This was very helpful, I was curious how to properly accrue earn-outs on the balance sheet.
@financialmodeling8 жыл бұрын
Thanks. Earn-outs are not that complicated, the main difficulty is estimating the change in the fair value of earn-outs, but you don't really worry about that when advising on deals since it happens after the fact.
@capredo Жыл бұрын
Thanks for the content! Can you tell the name of good books of this subject, pls?
@financialmodeling Жыл бұрын
I don't know of any books that cover earn-out modeling. We do cover the topic with a newer/better example in our main financial modeling course, but the example here gives you a decent introduction to it.
@saifulisfree4 ай бұрын
1) If the earn out if pegged for year 5 do you adjust the income statement and the corresponding entry cash flow from ops section every year 2) if it’s paid out in year 5 you see a cash flow from financing impact but will there be a cash flow from operations impact that year as well?
@financialmodeling4 ай бұрын
If it's a 5-year earnout, yes, potentially there could be an adjustment on the statements every single year between Year 1 and Year 5. But there could also be nothing if the payout probability does not change in that year. If there is a payout in Year 5, it should appear within Cash Flow from Financing, not Cash Flow from Operations.
@xuxinyexu12964 жыл бұрын
Super helpful. A quick question, when you say "reduce the fair value," does that include the payout? For example, if initial fair value of earnout was 20 over 2 years, and in year 1, you pay out 5, does that show up on the income statement ?
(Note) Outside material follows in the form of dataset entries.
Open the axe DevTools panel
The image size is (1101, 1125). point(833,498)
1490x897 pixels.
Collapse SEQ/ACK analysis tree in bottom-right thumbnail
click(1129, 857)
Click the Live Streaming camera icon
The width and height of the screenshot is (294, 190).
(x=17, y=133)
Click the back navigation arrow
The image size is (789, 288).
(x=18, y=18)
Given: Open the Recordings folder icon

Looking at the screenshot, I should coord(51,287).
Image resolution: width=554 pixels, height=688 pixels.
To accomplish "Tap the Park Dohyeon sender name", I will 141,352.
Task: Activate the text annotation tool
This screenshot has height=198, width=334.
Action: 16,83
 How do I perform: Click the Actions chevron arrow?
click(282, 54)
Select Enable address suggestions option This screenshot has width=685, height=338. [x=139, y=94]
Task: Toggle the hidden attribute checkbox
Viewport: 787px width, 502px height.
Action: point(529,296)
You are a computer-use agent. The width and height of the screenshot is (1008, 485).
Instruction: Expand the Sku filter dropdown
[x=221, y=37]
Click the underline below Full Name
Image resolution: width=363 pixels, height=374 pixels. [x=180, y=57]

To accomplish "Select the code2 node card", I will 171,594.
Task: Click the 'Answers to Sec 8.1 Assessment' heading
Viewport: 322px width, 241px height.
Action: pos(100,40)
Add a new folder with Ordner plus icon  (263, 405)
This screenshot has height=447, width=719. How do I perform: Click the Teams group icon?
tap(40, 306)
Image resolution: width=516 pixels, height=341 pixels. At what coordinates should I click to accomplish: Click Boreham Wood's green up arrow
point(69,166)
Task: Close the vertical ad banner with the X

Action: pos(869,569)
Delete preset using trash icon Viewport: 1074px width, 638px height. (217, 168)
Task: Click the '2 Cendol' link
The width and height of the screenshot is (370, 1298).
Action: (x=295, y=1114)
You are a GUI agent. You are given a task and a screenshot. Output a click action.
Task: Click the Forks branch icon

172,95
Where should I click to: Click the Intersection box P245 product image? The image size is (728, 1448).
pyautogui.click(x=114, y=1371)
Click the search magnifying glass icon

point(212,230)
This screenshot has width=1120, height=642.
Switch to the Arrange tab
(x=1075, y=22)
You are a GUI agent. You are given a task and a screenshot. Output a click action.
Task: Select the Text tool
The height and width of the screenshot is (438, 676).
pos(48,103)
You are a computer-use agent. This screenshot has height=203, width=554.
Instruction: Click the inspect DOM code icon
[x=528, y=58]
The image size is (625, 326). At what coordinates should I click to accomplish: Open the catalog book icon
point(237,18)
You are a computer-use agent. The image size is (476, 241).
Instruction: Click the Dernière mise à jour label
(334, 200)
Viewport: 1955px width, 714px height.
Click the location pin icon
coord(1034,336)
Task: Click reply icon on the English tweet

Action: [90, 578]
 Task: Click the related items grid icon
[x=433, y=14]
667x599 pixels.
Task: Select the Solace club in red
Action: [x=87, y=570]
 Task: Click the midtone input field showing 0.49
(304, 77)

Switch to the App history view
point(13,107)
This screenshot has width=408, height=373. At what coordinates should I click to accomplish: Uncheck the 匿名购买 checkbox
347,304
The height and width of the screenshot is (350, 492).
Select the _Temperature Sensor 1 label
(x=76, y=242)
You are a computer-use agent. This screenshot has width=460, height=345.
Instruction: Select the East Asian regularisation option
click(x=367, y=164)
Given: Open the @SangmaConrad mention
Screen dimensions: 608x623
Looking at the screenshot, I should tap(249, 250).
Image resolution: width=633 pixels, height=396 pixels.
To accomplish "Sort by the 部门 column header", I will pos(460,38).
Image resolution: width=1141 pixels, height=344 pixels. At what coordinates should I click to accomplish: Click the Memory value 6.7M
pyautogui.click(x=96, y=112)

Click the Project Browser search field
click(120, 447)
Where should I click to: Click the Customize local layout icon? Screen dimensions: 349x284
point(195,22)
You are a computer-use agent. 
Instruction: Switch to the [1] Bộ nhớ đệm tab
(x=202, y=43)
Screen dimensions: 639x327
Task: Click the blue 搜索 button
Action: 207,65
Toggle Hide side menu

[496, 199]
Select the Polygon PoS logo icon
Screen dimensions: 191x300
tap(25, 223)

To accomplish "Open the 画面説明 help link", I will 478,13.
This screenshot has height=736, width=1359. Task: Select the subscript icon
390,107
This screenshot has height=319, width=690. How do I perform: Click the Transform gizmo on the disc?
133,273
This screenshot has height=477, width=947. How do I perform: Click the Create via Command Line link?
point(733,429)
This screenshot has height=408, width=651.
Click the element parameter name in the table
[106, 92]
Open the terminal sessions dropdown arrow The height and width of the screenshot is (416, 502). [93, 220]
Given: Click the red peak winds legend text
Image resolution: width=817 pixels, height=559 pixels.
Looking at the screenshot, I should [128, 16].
@financialmodeling4 жыл бұрын
Payouts do not show up on the Income Statement, they appear on the Cash Flow Statement and directly reduce the Earnout line item on the Balance Sheet.
@addawg23067 жыл бұрын
Thanks for the video! Can you do a video on how to analyze different LOIs. For example, If you were to have LOI A that assumes all cash upfront vs. LOI B which assumes a portion of purchase price is in a form of a earn out vs. LOI C which assumes a PE buyer who wants the seller to have residual interest in the pro forma company, how would you go about analyzing and presenting different LOIs via excel, kind of like a net proceed analysis of some kind.
@financialmodeling7 жыл бұрын
We don't have anything like that, but it's not that complicated... come up with a few operational scenarios for the company and explain the PV of the proceeds in each scenario. You can use probability-weighting for the scenarios if you want. It's inherently speculative because the results depend on how the company performs, so it comes down to building a 3-statement or simplified cash flow model with support for multiple scenarios.
@rajeshgandhi44862 жыл бұрын
Very nice crash course :)
@financialmodeling2 жыл бұрын
Thanks for watching!
@celebrationsgrand9308 Жыл бұрын
Hi. How would the S&U change if out of the 825 EV, it was agreed to pay 50% upfront at time of transaction closing and the remaining 50% as an earnout over the next 2 years?
@financialmodeling Жыл бұрын
The treatment shown here is not quite right, so don't go by it. It's an older video that needs a revision/update. To answer your question, the Cash/Debt/Stock should still be shown for the 50% upfront component in Sources, and the remaining 50% should be "Deferred Consideration," also in Sources. So the full amount should be shown in Sources, but it should be split up by the upfront vs. deferred payments.
@tylersmith3887 Жыл бұрын
I know this is 7y old - but haven’t the GAAP and IFRS rules changed about PPA to goodwill when it comes to earnouts?
@financialmodeling Жыл бұрын
The exact setup shown here is not quite correct, but an Earnout still increases the amount of Goodwill required in the deal because an Earnout always creates a "Contingent Consideration" liability on the other side of the Balance Sheet.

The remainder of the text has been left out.